14 responses to “Sabotage in Broad Daylight?”

  1. Linda S. says:

    My favorite mental image inspired by the misuse of “literally” is a commercial for insurance.

    A woman says with a big smile, “When I saw the rates, I literally fell out of my chair.”

    Oh, how I wish they had filmed it that way. I would literally fall out of my chair, laughing.

  2. Connie A. says:

    Awesome editorial.
    Thank you.

  3. Meg D. says:

    With your strong feelings about the mis-use of the word “literally,” I thought you might enjoy this (it’s a comedy sketch titled Captain Literally): .

  4. Gordon H. says:

    Heard on NPR: “that’s literally a slippery slope.” I want to know where it is so I can go skiing on it.

  5. Jane L. says:

    Believe me, it will only get worse with each generation. My mother was a teacher in the Depression era, and at age 90 she decried the lack of knowledge of grammar, spelling, punctuation, and pronunciation among those who are the reporters, editors, and talking heads—all of whom are now arbiters of the English language.

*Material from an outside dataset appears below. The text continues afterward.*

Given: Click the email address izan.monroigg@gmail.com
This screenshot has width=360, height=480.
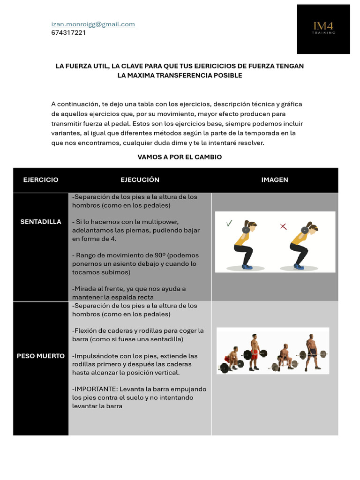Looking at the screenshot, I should [93, 24].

    But, I’m an editor . . . and a diehard: I will not succumb to the practices that are rampant in print, radio, and television today.

    Thank you for your stance on this subject.

  6. A.R. says:

    Google does not define words – have a look at and note the comment there about Google.

  7. Lyrysa S. says:

    re: Literally
    Please see Merriam Webster recent article on “literally.” It has been in the dictionary in both senses since 1909.

    • Jane says:

      Merriam-Webster is by its own philosophy descriptive (they describe the language people are using), not prescriptive. American Heritage is a prescriptive dictionary, with a usage panel of scholars, and it would not acknowledge the corruption of “literally” without a brief essay explaining this decision. (Don’t expect American Heritage to do this anytime soon.)

  8. M.J. F. says:

    Oh, dear… that’s discouraging! We corresponded about just this a couple of months ago, and I hate to see it “legitimized” by Google.

    But wait… M-W says the same thing! I am really upset about those guys! Google may not know better, but the descendants of Noah Webster s/b ashamed!

    Definition of LITERALLY
    : in a literal sense or manner : actually
    : in effect : virtually
    See literally defined for English-language learners »
    See literally defined for kids »
    Usage Discussion of LITERALLY
    Since some people take sense 2 to be the opposite of sense 1, it has been frequently criticized as a misuse. Instead, the use is pure hyperbole intended to gain emphasis, but it often appears in contexts where no additional emphasis is necessary.

    I don’t buy their hyperbole excuse, either!